This repository contains the code and documentation for the Machine Learning project completed as part of the Machine Learning course at Ghent University. The project aimed to explore and make predictions on a dataset of 2500 TripAdvisor listings in East-Flanders, scraped from the website. The data consisted mostly of tabular, text, and image data.
The project consisted of three sprints:
-
Exploratory Data Analysis (EDA): Conducted a thorough EDA of the data, including finding interesting insights such as recommended restaurants for dog-walking and the location of expensive restaurants in Ghent.
-
Traditional ML Methods: Built predictive models using traditional ML methods, including a recommendation system based on image clustering, a "budget filter" model, and an "influencer maker" model to determine measures for maximizing restaurant reviews.
-
Deep Learning Methods: Improved the recommendation system from sprint 2 with the use of deep learning methods, including anomaly detection to improve classification models and text generation models such as fine-tuning GPT-2 to generate restaurant reviews.

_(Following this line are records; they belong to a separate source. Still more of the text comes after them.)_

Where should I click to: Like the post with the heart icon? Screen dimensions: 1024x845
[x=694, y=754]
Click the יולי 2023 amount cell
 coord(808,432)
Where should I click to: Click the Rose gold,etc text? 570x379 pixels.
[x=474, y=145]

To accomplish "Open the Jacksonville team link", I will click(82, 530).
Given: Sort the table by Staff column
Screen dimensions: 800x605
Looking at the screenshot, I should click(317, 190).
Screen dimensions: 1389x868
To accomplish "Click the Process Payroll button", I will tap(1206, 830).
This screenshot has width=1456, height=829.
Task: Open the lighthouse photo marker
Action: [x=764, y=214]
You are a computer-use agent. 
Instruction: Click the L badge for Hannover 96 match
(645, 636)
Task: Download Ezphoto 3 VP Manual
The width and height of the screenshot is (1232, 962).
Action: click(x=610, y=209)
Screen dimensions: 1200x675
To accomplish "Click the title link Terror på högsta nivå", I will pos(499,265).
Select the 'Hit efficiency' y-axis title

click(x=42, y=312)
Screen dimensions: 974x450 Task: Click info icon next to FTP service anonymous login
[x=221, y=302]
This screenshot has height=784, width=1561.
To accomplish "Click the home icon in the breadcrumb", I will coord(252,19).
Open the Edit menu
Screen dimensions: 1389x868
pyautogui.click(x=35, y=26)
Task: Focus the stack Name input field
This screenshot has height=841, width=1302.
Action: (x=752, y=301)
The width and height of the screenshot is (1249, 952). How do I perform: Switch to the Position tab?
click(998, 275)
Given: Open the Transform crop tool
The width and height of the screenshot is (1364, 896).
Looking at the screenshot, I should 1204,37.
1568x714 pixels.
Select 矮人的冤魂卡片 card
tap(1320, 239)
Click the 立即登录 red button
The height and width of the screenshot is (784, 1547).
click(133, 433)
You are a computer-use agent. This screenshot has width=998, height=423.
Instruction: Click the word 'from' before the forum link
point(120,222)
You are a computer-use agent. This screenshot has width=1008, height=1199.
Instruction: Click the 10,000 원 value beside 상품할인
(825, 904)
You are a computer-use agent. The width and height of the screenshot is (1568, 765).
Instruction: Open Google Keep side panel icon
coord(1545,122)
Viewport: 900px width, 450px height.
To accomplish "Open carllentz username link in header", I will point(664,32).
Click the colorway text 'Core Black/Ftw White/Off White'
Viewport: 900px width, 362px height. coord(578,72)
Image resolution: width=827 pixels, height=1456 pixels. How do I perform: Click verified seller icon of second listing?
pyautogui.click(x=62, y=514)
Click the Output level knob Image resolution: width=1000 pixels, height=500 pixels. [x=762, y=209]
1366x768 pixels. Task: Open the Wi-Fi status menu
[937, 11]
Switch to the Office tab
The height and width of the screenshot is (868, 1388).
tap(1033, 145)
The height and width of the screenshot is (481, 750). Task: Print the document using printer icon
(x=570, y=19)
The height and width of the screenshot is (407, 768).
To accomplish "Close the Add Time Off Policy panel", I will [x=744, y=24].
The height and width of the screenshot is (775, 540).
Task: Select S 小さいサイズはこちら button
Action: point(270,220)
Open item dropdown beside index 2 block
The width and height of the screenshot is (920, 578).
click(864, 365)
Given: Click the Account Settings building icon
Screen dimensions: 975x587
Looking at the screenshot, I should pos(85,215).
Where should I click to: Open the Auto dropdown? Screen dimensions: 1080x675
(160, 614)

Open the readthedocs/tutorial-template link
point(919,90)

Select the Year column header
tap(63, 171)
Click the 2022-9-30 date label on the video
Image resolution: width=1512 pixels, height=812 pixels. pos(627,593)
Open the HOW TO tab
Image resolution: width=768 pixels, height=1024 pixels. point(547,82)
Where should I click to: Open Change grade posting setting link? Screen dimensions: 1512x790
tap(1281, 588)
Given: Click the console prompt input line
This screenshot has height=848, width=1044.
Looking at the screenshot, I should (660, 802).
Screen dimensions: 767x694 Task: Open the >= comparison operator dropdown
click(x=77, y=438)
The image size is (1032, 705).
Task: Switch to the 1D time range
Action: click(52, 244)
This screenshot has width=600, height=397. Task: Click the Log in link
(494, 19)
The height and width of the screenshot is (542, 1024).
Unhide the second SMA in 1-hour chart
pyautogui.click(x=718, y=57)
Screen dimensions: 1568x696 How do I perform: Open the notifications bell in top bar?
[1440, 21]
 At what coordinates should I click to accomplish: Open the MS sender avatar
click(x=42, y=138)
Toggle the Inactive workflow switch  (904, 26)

The code for each sprint is organized into separate folders.
To run the code in this repository, you will need to have Python and the following packages installed:
- pandas
- numpy
- scikit-learn
- keras
- tensorflow
- matplotlib
- seaborn
- transformers
You can install these packages using pip by running the command pip install -r requirements.txt
.
Each sprint's code can be found in a separate folder. Simply navigate to the desired sprint's folder and run the code files.
If you would like to contribute to this project, please fork the repository and submit a pull request.
We would like to thank the Machine Learning course staff at Ghent University for their guidance and support throughout the project.
This project is licensed under the MIT License - see the LICENSE file for details.